I have stood on the observation deck of the Empire State Building and enjoyed the company of tourists from all over the world, sometimes helping them spot sights that they are looking for to shoot, and the exchanges have always been gratifying. When I travel, I have found as a tourist that local people are eager to show me what they consider impaortant to see in their area.
When I see all those people, arms extended and eyes squinting at almost-dimmed out LCD's, I realize that there is a love of photography that makes it so popular, and it can be considered a democratization of art.
I also admire the amateur painter whom I pass at the ramp from Riverside Drive to the GW Bridge, who paints the same buildings every time I observe him. I also see, while I am photographing the power of the sea and rocks off Ocean Point, Maine, the same straw-hatted lady, year after year, who paints the "same" ocean scene, just for the sheer enjoyment of translating what her inner eye senses about that scene into physical movement and feel of brush and paint on textured canvas.
Yes, I don't mind selling my prints, either. But the urge to shoot is very longstanding, and I would not be surprised to find that many of those tourists with point-and-shoots experience some of the same joys, with some of the same motivations, that I experience.
This was a great post. I think a true photographer is somebody who "has" to capture photos because something inside him compels him to do so.

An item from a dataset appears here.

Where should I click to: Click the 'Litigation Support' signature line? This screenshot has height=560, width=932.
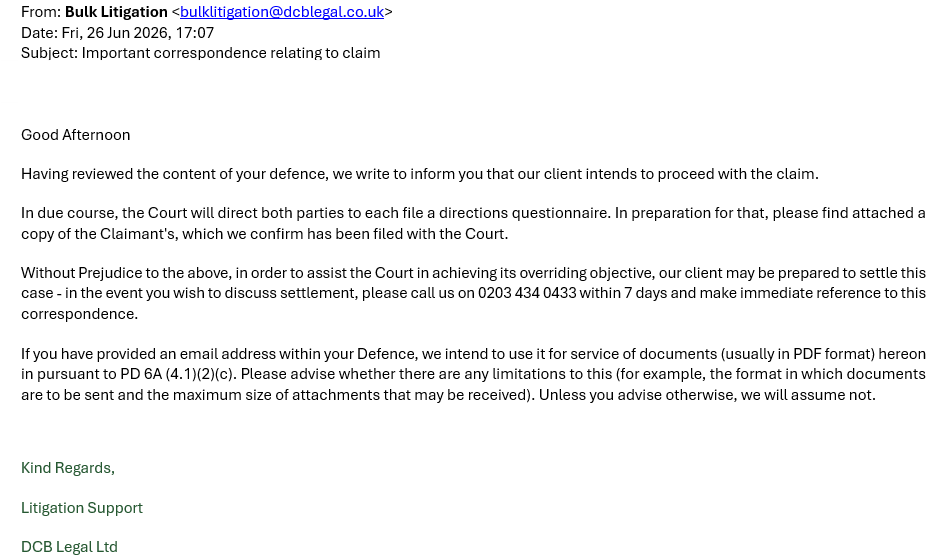coord(82,508)
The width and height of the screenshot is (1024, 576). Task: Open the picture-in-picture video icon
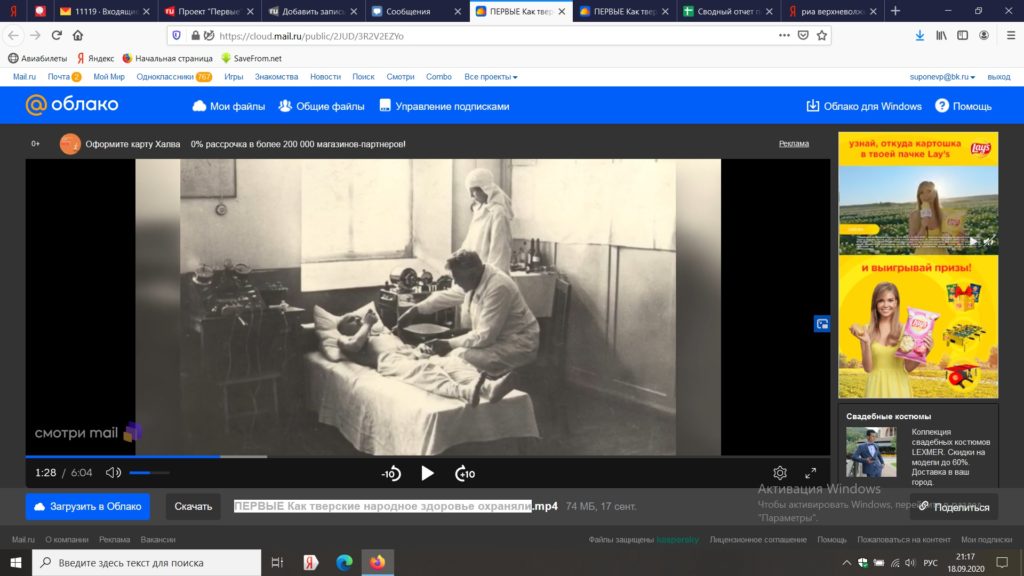[x=820, y=323]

I walk around my property every day (50 acres of Florida wilderness) taking hundreds of photos (most of which I just throw away), just because I love taking photos. I am getting much better at my skills, and yet I still realize I have a long way to go. But none of this matters when I am out there, because I simply enjoy doing it more than anything else. Case in point: I was on the way out the door yesterday, dressed nicely for an appointment, and I happened to see a Great Purple Hairstreak butterfly as I was walking toward my car. I hadn't seen this species in over 2 years, despite uncountable forays into nature, both on my propert and through many Florida State Parks. So I immediately dropped everything in my hands, quickly got my camera, and I proceded to take over 60 pictures of this tiny, beautiful creature ... until it flew away for good. Throughout the process, I had to get on my knees and elbows in the dirt for some shots, and I had to chase it far off into the woods for others, until it simply took off for good. By the time I was done, I had to change my clothes and was unpardonably late to my appointment, but the ability to capture that animal to camera was the only thing I thought about all day long after the fact.
Another person might not have cared, might not have even noticed, but I did notice and I did care very much. Everything was forgotten except the beauty of that animal and my chance to capture it here and now. To me, that is the essence of photography, with different people having different subjects that inspire and drive them to shoot.
Rob, at the risk of getting personal, you seem to be a perpetual cynic, questioning everything, even your own motivation. You seem to worry too much about what "other people think/do," and/or how something may "look." There is only one thing over which you have complete control and that is you. Questioning your motives can be good, but wallowing in self-questioning is a sign of impotence, a lack of passion. What are you passionate about? If you are passionate about nothing, the real question should be WHY have you lost your passion, and what elements to your life might inspire passion in you?
Once you have a true passion for something, the rest of these silly little questions and self-doubts will instantly become irrelevant.